Plus, (lest you doubt this is part of a deliberate Shropshireland act of monumenticide) see this from section  7.2.46: “At  night,  the  orange  glow  of  street  lights  is  the dominant  feature,  and  the  hill  fort  is  not  visible.”  Why mention the sun goes down? You can’t get more blatantly pro-development than by dragging up the fact the hillfort is invisible in the dark (and invisible monuments don’t need green gaps!)

The hillfort at night (or with your eyes closed).

The hillfort at night (or with your eyes closed).

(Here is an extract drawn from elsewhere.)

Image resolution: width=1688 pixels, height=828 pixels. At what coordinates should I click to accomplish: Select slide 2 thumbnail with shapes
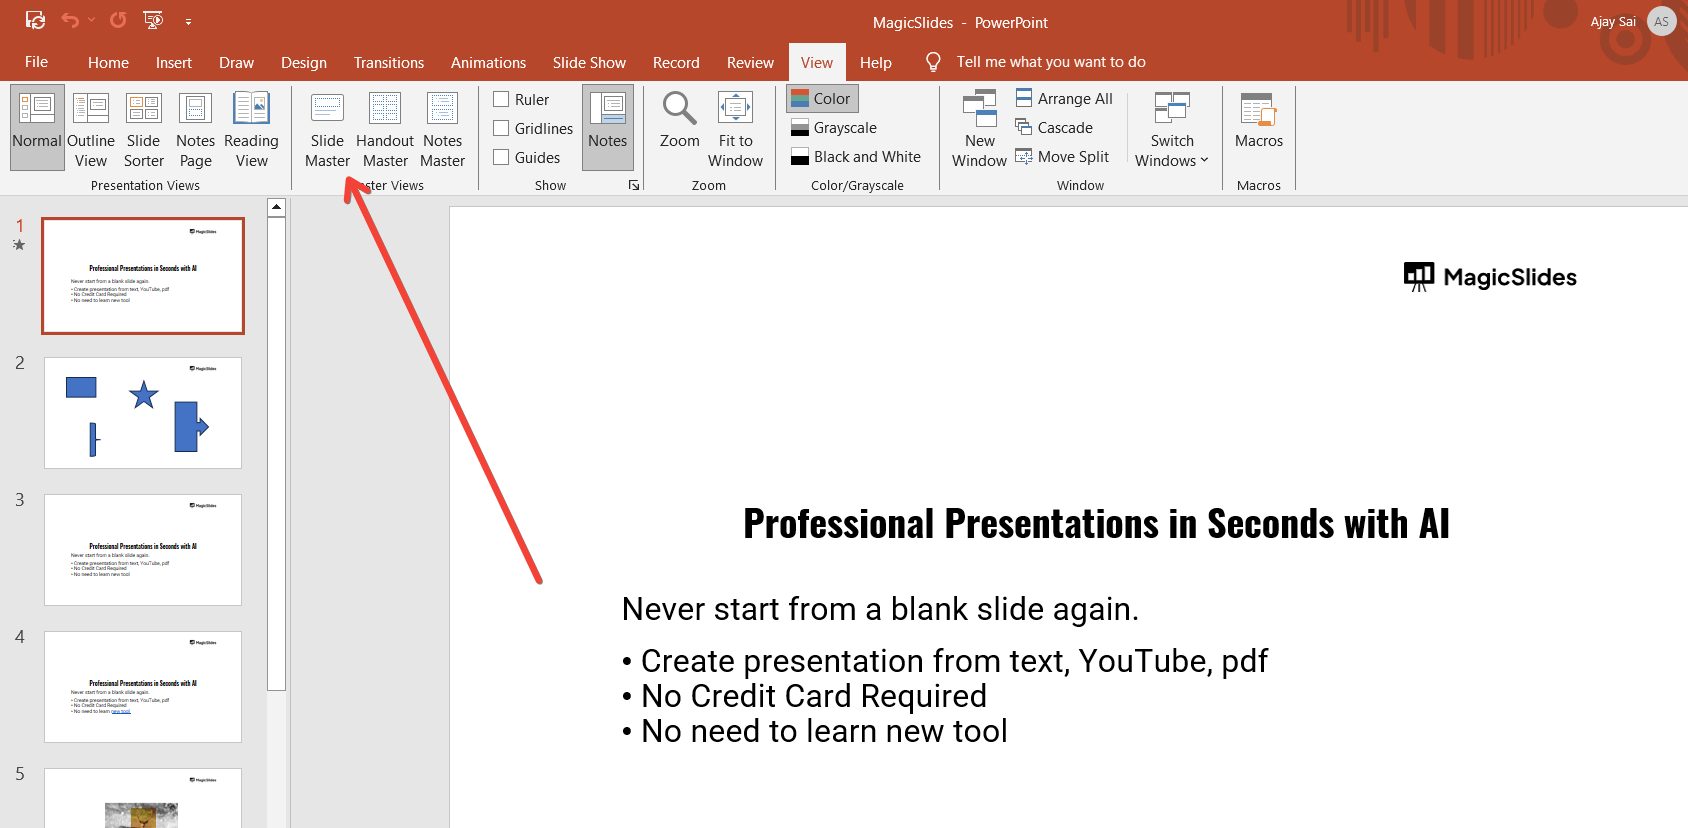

The clues that there’s something rotten in the state of Shropshireland have long been there. It’s not just the inconsistencies with other authorities. It’s the fact there were also early signs. Below is the Oswestry Town Plan from back in 2013 – “an informed and influential guide to developers, setting out what matters most to local people”. See how tightly it is drawn and ask yourself why it is offset so it’s more generous to the North and miniscule on the town side…..

oswestry-plan.

Then take a look at this, the subsequent development proposal. Oswestry Town Council opposed it. What a shame they didn’t realise earlier that the circle was so small it left a crucial gap – not for the monument but for the developers …..

oswestry-gap

[Finally, you might think that having realised the 2013 green circle was too small and had left a crucial gap for developers which they regretted, Oswestry wouldn’t have included the identical plan in their Town Plan 2020. But you’d be wrong. The implied open armed invitation to developers to come in and wreck the setting of the hillfort for grubby financial profit at public heritage cost is still there. Who was behind that convenient lack of change? No prizes for guessing.]

The Dismal Repugnate of Shropshireland eh? What an amazing place, so different from West Oxfordshire and West & East Sussex. Maybe the Government should take direct control?